--- WORK TO BE COMPLETED ---
In the data below, find the line with "The height and" and output it along with every later line, exactly, but not the pictures.

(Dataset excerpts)
========
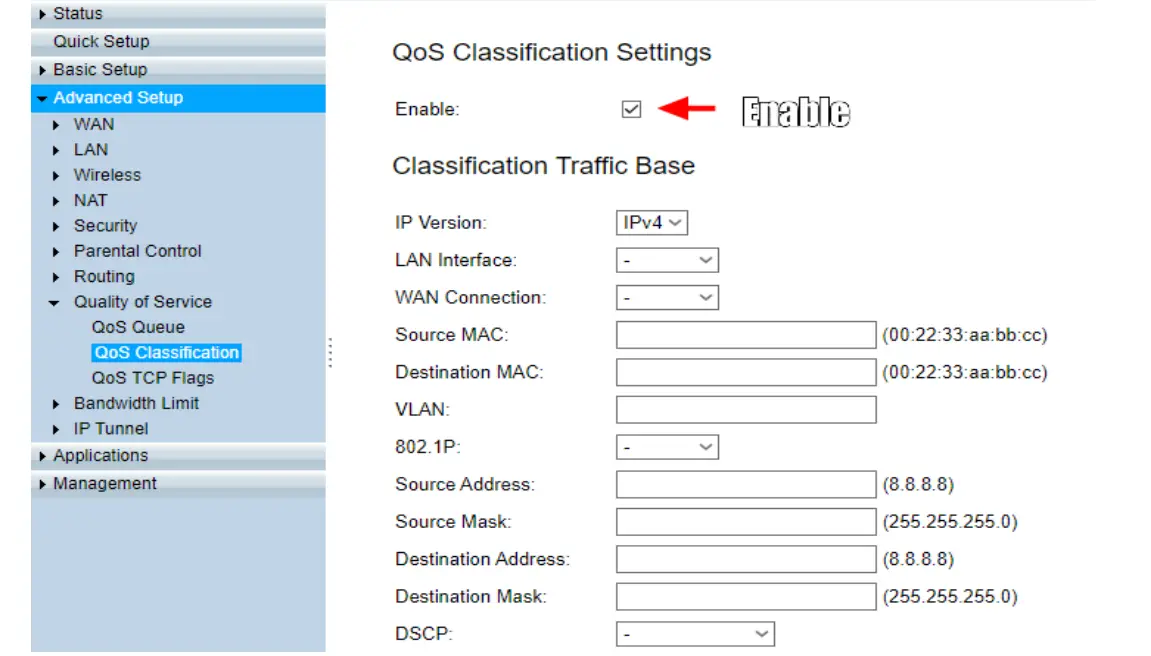This screenshot has width=1151, height=656.
Task: Open the NAT settings section
Action: 91,200
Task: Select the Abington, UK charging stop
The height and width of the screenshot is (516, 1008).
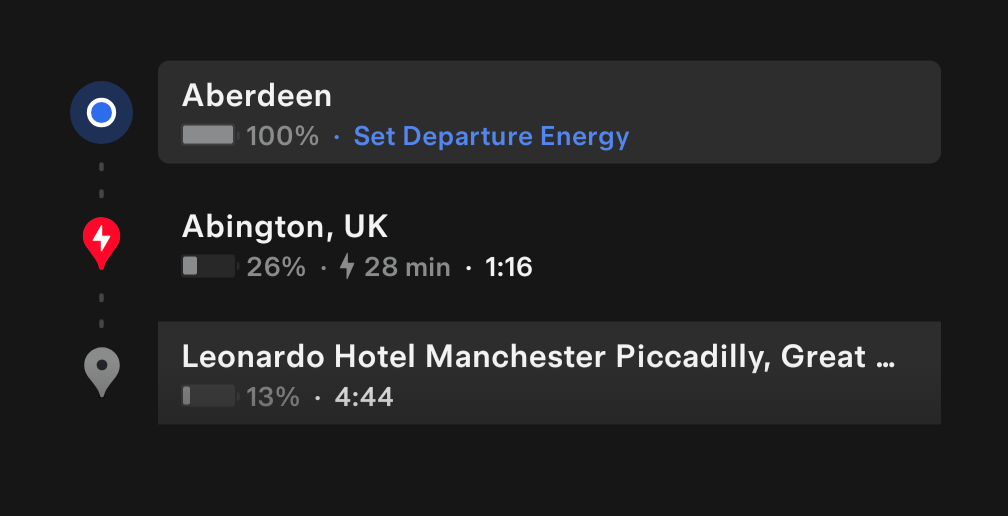Action: pyautogui.click(x=285, y=227)
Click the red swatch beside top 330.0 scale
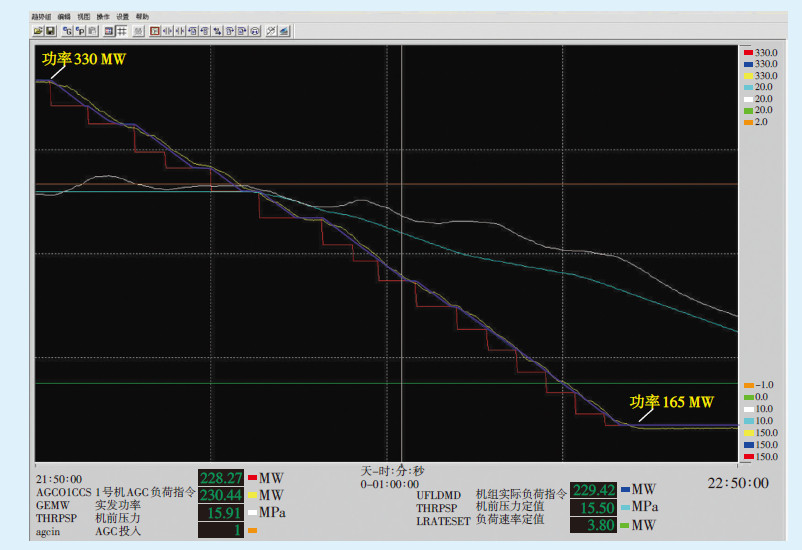The width and height of the screenshot is (802, 550). [746, 51]
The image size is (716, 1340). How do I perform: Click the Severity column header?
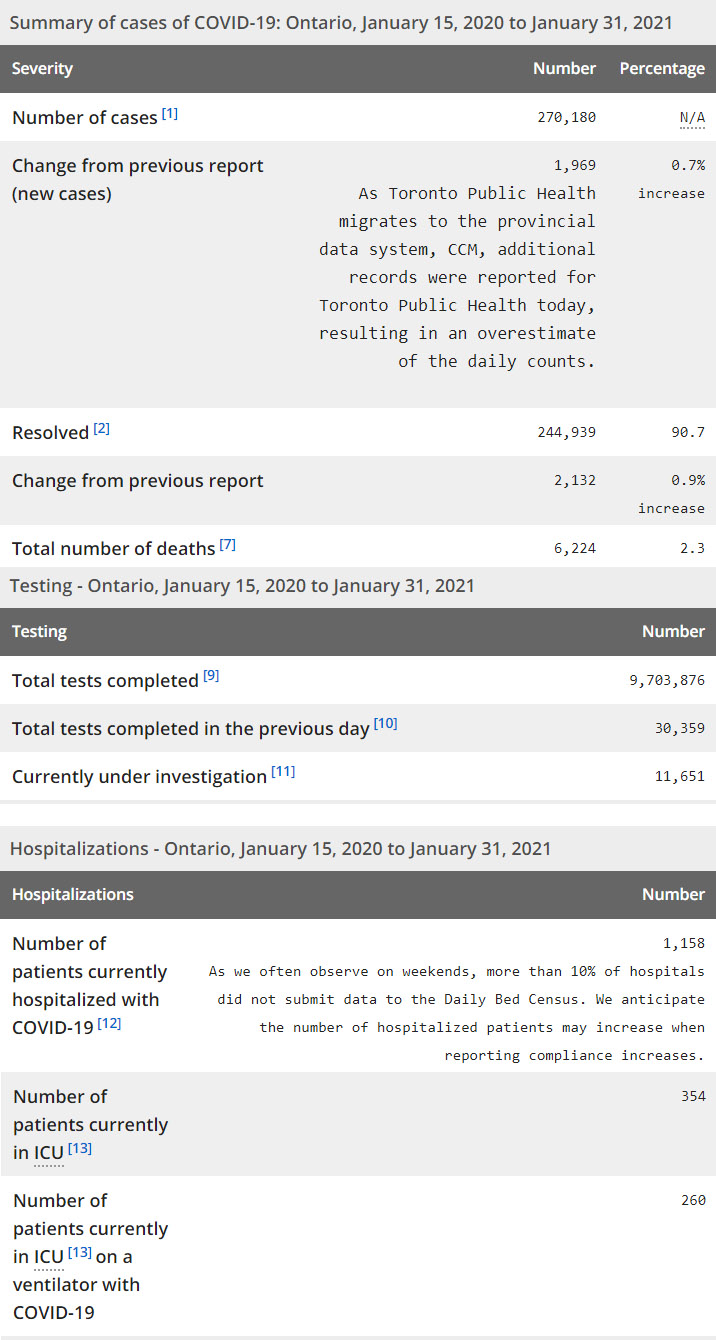pos(42,69)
========
--- EXPECTED OUTPUT ---
The height and width of the screenshot is (516, 1008).
Action: pyautogui.click(x=285, y=227)
Click the red swatch beside top 330.0 scale
The width and height of the screenshot is (802, 550). [746, 51]
The image size is (716, 1340). How do I perform: Click the Severity column header?
pos(42,69)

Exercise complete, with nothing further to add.